» WORK TO COMPLETE:
Below is a listing. Return the lines from the one that contains "The height and" to the one that contains "Expand the MineNotatblokker notebook dropdown", both ends included, verbatim and with no pictures.

» RECORD SET:
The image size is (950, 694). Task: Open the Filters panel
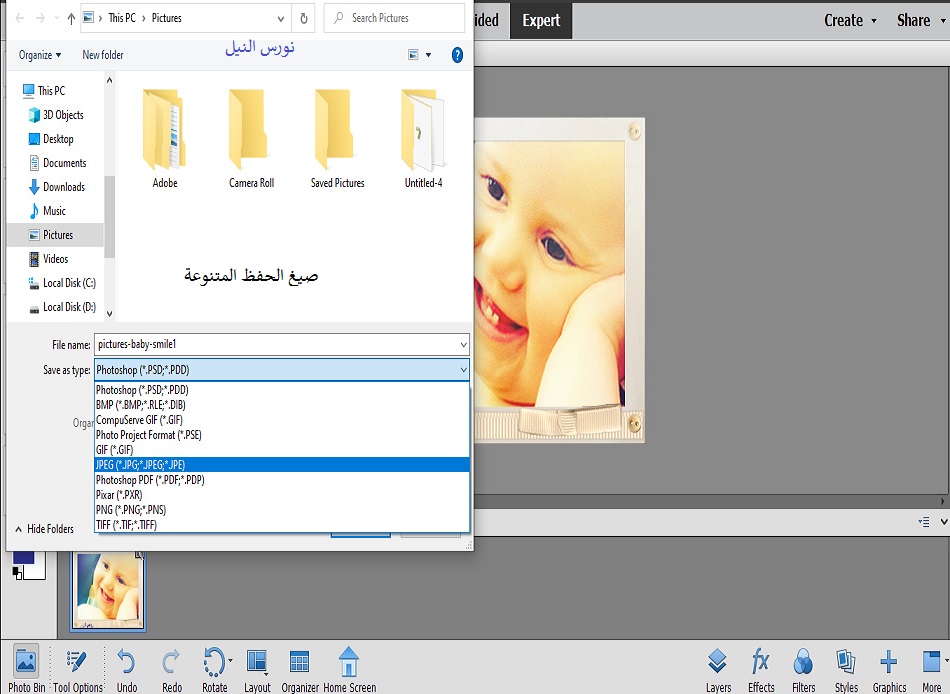803,668
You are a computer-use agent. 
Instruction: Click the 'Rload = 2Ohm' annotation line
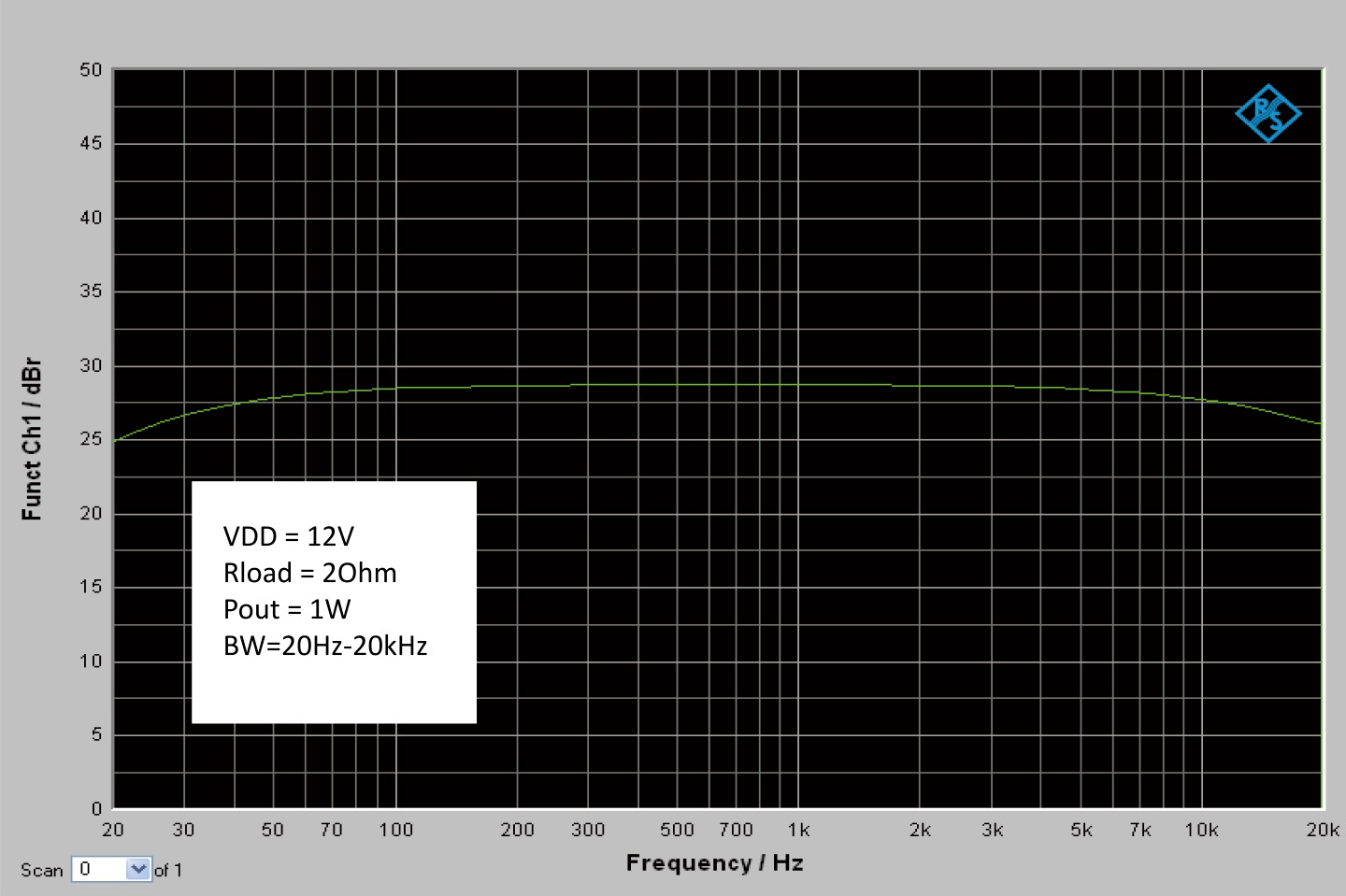[x=309, y=573]
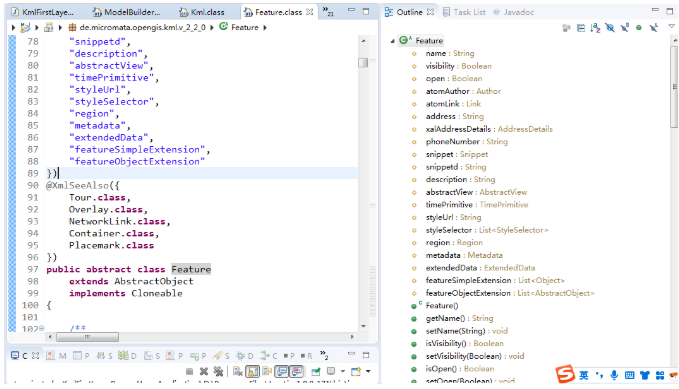Click the Pin Console icon
679x389 pixels.
[x=316, y=371]
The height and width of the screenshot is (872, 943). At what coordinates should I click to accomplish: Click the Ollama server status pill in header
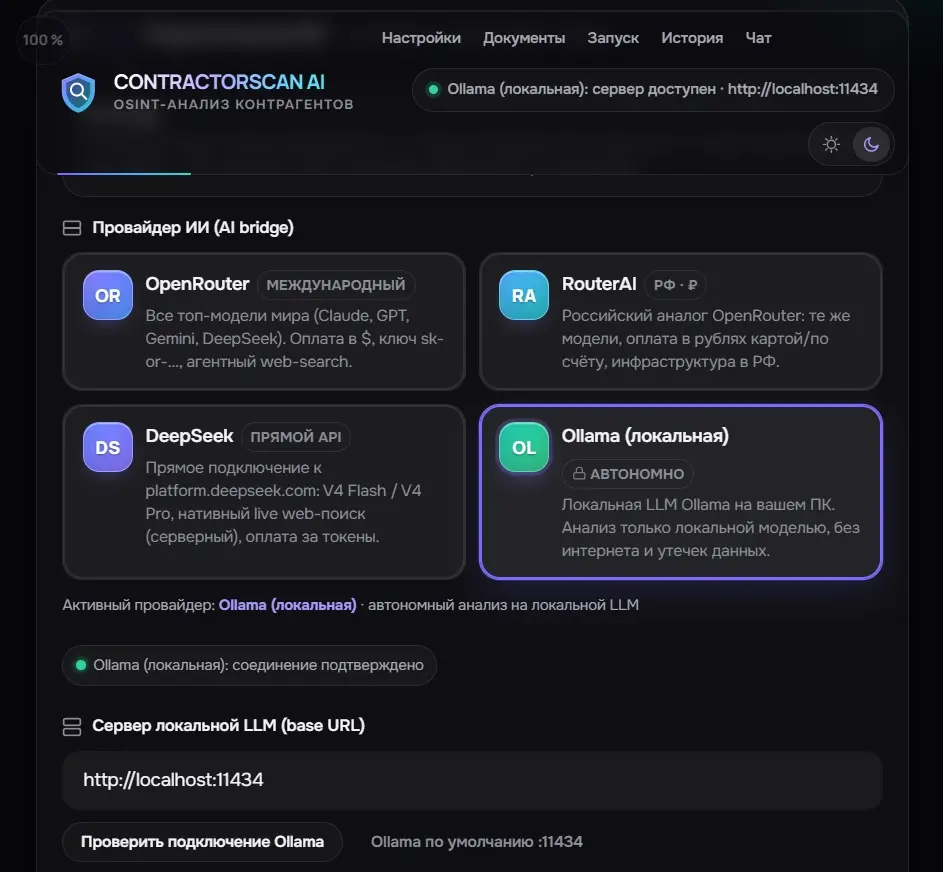coord(653,90)
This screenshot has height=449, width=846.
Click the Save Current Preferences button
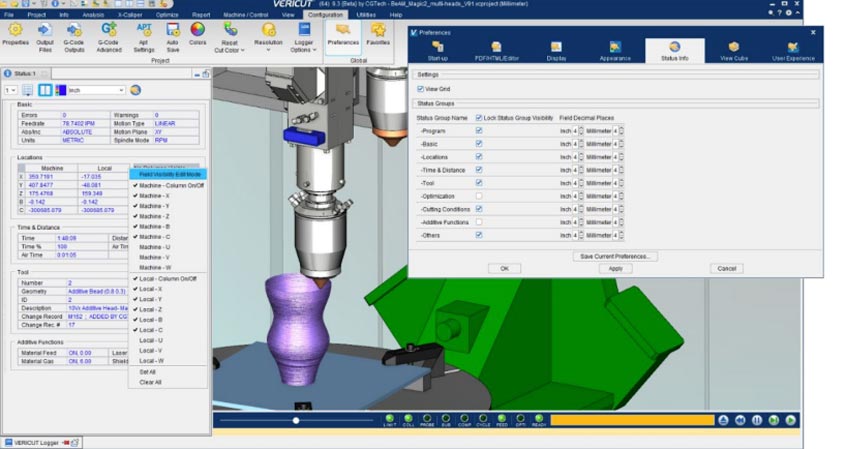(615, 256)
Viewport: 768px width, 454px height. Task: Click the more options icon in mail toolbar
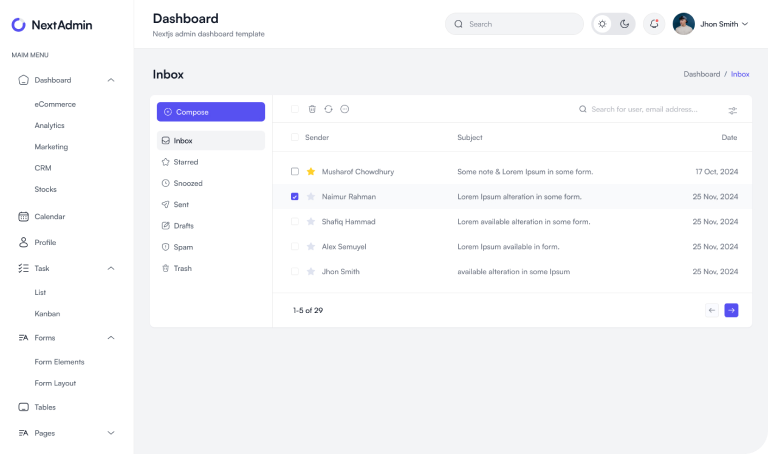pyautogui.click(x=345, y=109)
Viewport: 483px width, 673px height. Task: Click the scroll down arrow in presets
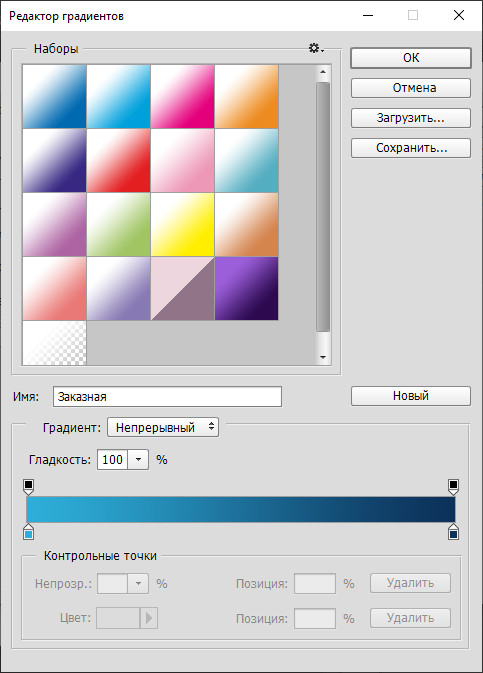tap(323, 357)
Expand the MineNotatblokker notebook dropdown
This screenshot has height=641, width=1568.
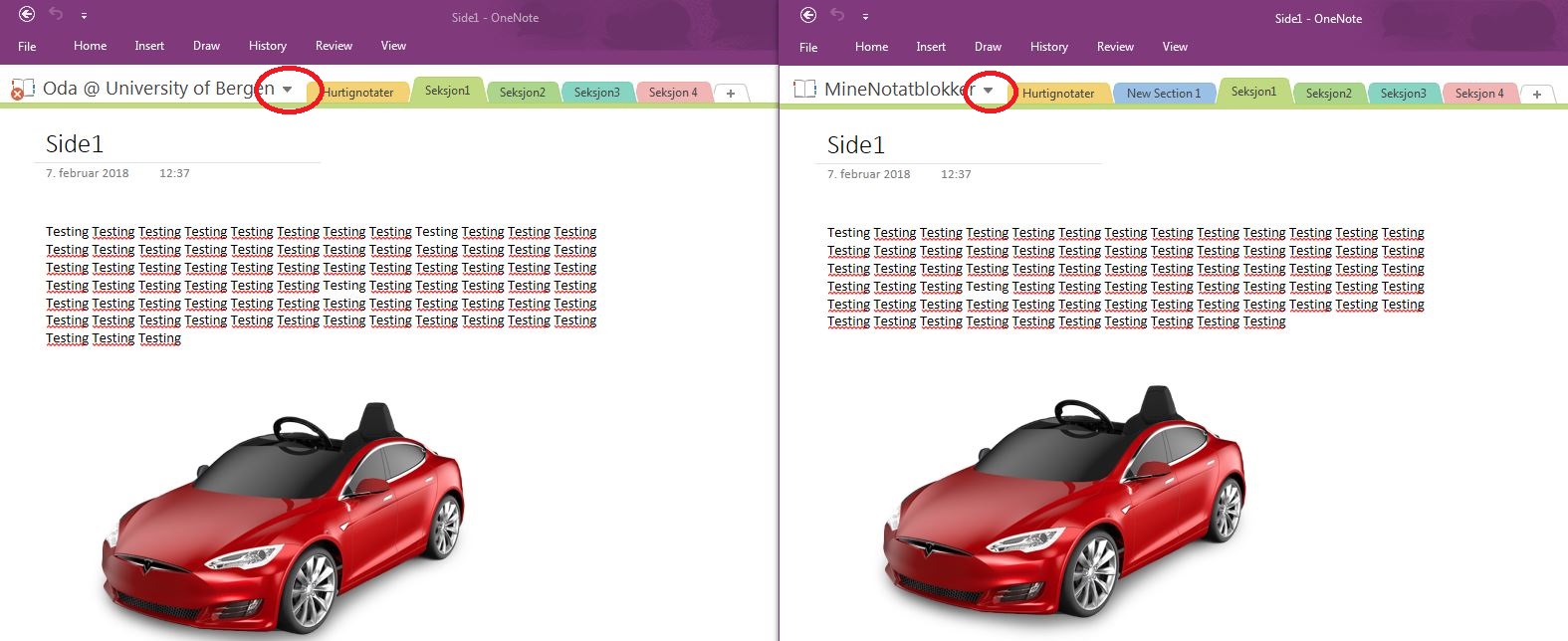pyautogui.click(x=989, y=91)
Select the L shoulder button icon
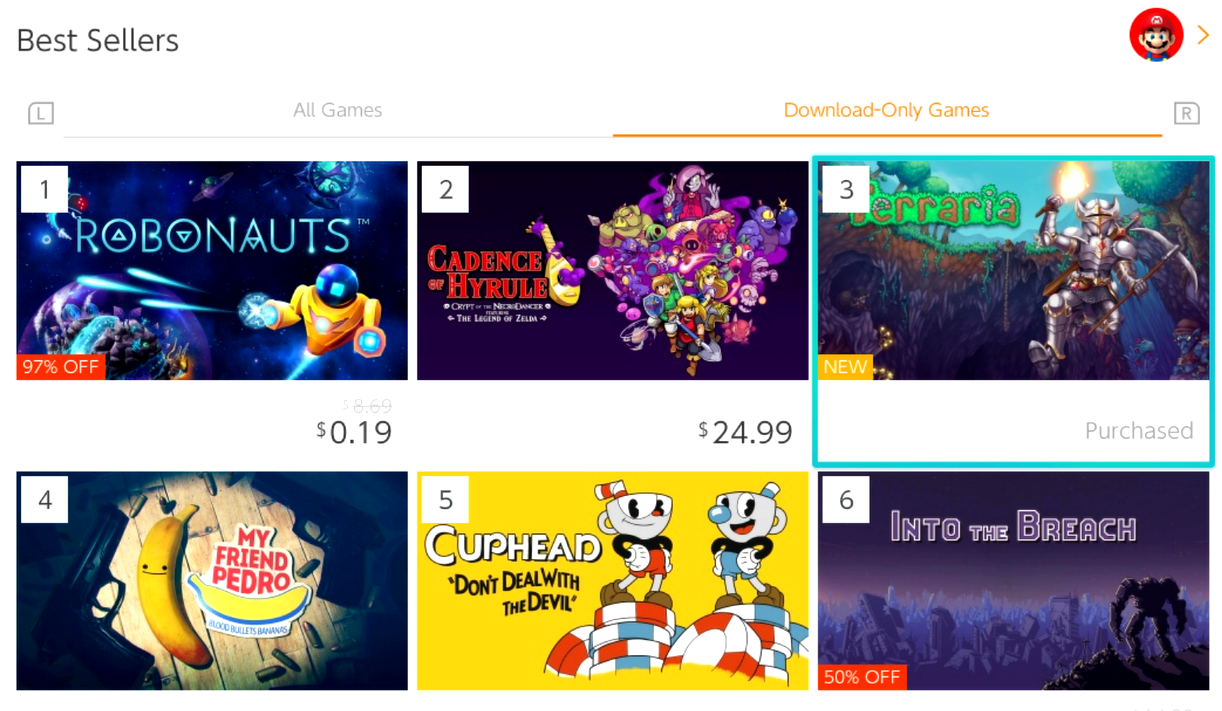 (x=40, y=113)
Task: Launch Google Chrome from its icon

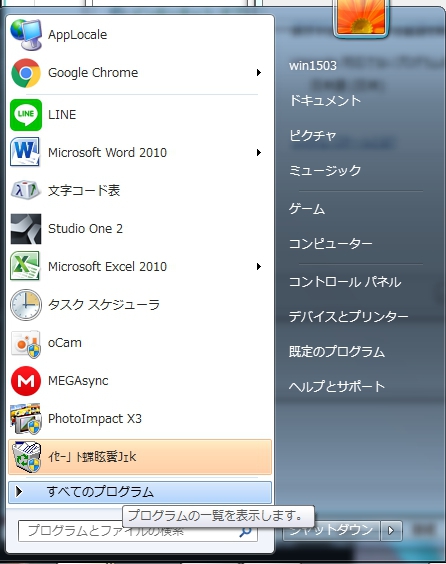Action: 26,73

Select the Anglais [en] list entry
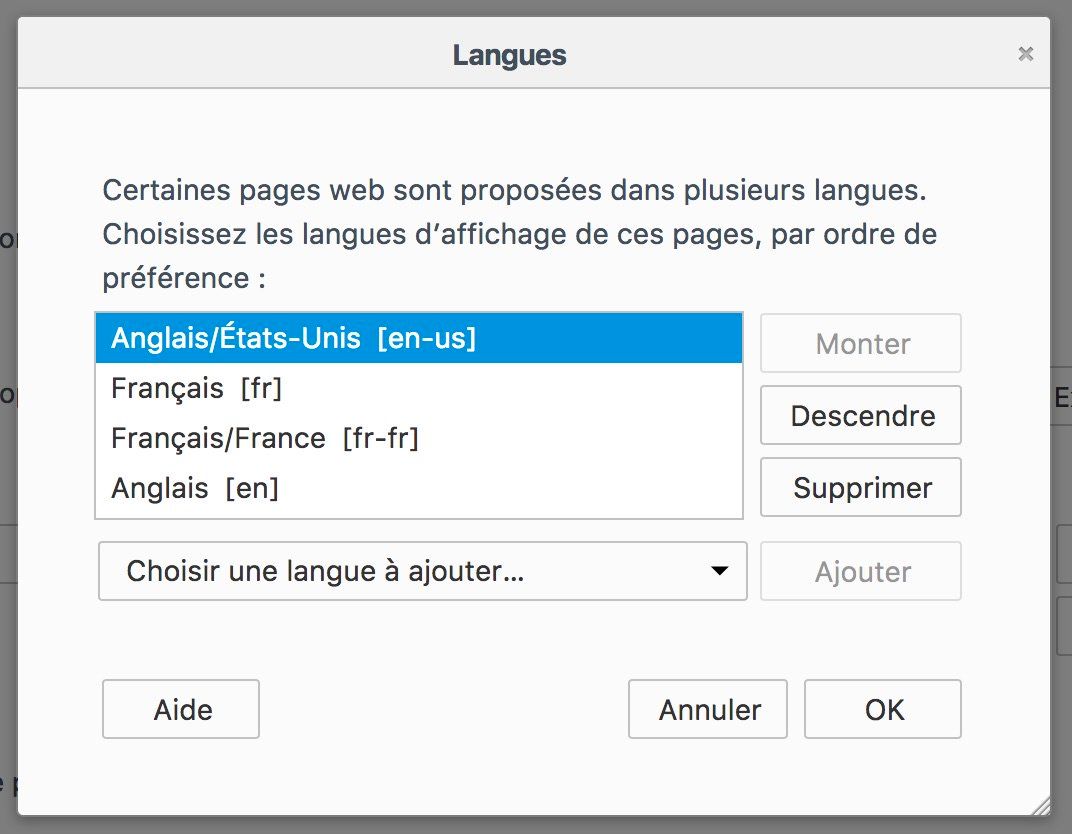418,488
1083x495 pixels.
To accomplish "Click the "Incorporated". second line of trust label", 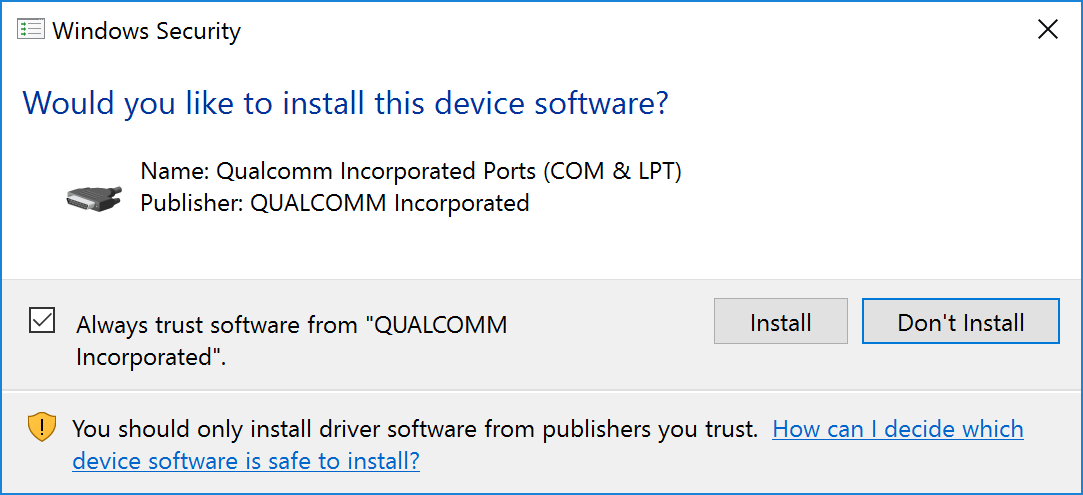I will coord(150,356).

» FINISHED EXERCISE:
The height and width of the screenshot is (872, 943). At what coordinates should I click to accomplish: Click the Ollama server status pill in header
coord(653,90)
This screenshot has height=449, width=846.
Click the Save Current Preferences button
(615, 256)
Viewport: 768px width, 454px height. Task: Click the more options icon in mail toolbar
pyautogui.click(x=345, y=109)
Viewport: 483px width, 673px height. Task: Click the scroll down arrow in presets
tap(323, 357)
Expand the MineNotatblokker notebook dropdown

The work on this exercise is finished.